Bullying affects soo many people, and some, the way to deal with it is suicide. Some people are brought up in a household where there aren’t happy gatherings, where there is domestic violence, to the woman, and the children are abused, bashed. Some people are lonely. Have no freinds, family, attention. Where the view from their eyes are empty. There are people who are sexual assaulted, raped. Where they are used for sex and torture. There are people who get kidnapped, lets say, kept by a pedo for many years. Where they are tortured with rape, bad living, and are alone with fear. There are people who have been affected by war, who have seen the worst, the pain, the blood. There are people in poor countries, who have to go through so much, in a society of so little. Where family and friends are their only gift. There are people suffering with health problems, mental or physical. Where they cope with so much from something that has been caused by something so simple, from the core of theirselves. There are people who have had the loves of their lives but had to let them go, to feel worthless again. And there are people who are happy. People who experience what none of the above could trully see. Some happy people feed on others pain. The happy people who torture others so they can be happy. But some happy people, are helpers. People who help people with what they don’t have. Helping is what makes real happiness, torturing is what makes fake happiness. The world can have it’s bad and good people, and then there are the people who are on the outside, the sufferers. The people who are innocent but deal with soo muh pain. The pain is from the bad people, and then the good people help them get back on their feet again.
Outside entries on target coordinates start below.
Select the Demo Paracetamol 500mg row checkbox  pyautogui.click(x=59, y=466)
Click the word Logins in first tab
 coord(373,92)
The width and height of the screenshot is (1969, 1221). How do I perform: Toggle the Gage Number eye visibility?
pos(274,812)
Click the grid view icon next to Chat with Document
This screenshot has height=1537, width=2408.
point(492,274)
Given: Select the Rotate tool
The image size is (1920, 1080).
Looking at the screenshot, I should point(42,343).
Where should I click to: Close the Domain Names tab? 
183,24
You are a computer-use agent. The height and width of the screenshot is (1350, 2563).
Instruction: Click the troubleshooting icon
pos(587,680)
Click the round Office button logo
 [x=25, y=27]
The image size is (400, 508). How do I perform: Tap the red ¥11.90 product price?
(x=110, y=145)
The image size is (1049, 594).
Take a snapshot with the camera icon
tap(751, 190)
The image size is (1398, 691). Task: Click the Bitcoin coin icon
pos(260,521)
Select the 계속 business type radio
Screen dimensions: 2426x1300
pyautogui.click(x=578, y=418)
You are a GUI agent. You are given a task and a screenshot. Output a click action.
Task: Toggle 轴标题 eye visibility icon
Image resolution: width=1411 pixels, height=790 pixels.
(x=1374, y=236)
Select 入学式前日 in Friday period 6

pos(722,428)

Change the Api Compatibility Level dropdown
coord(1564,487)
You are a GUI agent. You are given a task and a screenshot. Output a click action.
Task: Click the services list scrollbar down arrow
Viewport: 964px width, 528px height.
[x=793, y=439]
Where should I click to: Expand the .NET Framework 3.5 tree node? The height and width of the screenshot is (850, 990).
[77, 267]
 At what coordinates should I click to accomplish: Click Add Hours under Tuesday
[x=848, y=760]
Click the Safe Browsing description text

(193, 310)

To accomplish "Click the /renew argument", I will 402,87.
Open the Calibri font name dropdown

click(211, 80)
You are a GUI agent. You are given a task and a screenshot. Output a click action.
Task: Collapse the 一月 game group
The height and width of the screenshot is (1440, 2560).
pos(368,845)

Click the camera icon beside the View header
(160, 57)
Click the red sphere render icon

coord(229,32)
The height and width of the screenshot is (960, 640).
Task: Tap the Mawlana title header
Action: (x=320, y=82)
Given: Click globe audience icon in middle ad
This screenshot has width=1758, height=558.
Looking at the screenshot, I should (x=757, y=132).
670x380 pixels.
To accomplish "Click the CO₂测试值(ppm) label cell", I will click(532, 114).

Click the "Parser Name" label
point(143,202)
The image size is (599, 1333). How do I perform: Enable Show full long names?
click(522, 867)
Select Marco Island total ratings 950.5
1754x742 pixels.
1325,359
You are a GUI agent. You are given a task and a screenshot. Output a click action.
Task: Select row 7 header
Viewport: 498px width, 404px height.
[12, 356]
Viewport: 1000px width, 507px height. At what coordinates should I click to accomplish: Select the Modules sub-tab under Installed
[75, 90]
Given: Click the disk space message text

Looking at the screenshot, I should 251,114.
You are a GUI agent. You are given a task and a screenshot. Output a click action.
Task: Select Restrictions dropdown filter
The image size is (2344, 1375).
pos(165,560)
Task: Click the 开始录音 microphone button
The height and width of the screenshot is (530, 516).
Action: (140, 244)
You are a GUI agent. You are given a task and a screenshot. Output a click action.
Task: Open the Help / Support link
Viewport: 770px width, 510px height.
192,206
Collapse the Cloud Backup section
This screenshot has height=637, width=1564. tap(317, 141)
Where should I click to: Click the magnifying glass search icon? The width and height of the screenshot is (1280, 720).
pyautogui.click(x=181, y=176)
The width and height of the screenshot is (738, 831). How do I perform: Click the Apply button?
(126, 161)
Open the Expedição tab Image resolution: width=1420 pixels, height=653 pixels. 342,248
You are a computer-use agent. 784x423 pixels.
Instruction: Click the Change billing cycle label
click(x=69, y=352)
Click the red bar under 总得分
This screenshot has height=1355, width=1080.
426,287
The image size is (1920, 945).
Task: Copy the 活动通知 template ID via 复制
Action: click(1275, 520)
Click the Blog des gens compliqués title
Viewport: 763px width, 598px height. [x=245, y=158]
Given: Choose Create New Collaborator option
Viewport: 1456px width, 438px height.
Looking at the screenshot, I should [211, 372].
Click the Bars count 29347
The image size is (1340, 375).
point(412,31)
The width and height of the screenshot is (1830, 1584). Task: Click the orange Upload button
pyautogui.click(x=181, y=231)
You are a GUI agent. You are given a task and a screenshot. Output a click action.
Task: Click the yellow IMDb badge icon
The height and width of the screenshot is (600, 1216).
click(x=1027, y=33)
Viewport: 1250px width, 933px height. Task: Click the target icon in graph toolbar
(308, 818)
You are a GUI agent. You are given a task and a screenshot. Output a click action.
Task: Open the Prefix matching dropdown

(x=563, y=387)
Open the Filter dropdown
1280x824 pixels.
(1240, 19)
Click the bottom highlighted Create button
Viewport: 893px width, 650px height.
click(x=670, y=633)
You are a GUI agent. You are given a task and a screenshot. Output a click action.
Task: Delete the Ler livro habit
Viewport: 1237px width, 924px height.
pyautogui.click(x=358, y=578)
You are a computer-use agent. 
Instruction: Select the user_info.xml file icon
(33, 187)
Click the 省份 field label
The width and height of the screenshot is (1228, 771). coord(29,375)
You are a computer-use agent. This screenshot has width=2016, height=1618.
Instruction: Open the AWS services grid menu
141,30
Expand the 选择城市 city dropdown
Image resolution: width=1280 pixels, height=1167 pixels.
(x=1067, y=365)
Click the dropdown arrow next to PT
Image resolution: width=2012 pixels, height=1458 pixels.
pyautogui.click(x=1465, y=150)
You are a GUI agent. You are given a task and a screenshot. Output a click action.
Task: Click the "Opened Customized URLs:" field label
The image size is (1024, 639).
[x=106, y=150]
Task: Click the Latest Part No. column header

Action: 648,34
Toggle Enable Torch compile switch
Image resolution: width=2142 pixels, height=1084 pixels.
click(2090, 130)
The world is a reflection of every single person on this planet. The world has its negatives and positives, and people have their negatives and positives. Some people are sad, for reasons. But there are those odd few who don’t really have one. I don’t. I have no stength though. One of friends used to suffer bad depression because she was bullied quite bad and was raped. But now, she is a gleaming sunshine. And when people put her down, she just comes right back up again. I’m always so.. proud of her i guess. She’s so strong. My bestfriend is abused by her mother. Her house seems nice and her mother seems nice, but she always tells me that her mother hits her and tells her she’s not worth it. I have always worried about her, that maybe one day she’ll committ suicide. But, she is the most bubbly, crazy person i know and is always happy. And then my 3rd friend, last friend, well.. she never cries. She’s a pretty happy lass. She used to bully me but now that i don’t talk, she supports me more. It never caught to me that they all are so strong and i’m so weak, but i’ve come to realise it. I’m the sad one of the pack. But some, are just stronger than others. Some can cope, some can’t. And i think it comes to a point when people aren’t able to realise the golden moments of life. When they kill themselves. I remember i never knew what suicide meant, and when i was told, i though it was so weird that people would do it. But now, i trully know why people would do it. To escape the pain and suffering. But, there should always be more of a reason to live. Cause living is gift.
Sorry it’s so long -.-
Gumpy
1 comment
It doesn’t take any strength to face a new day when you’re content with life–strength is getting up each day when you despise life–you’re not weak.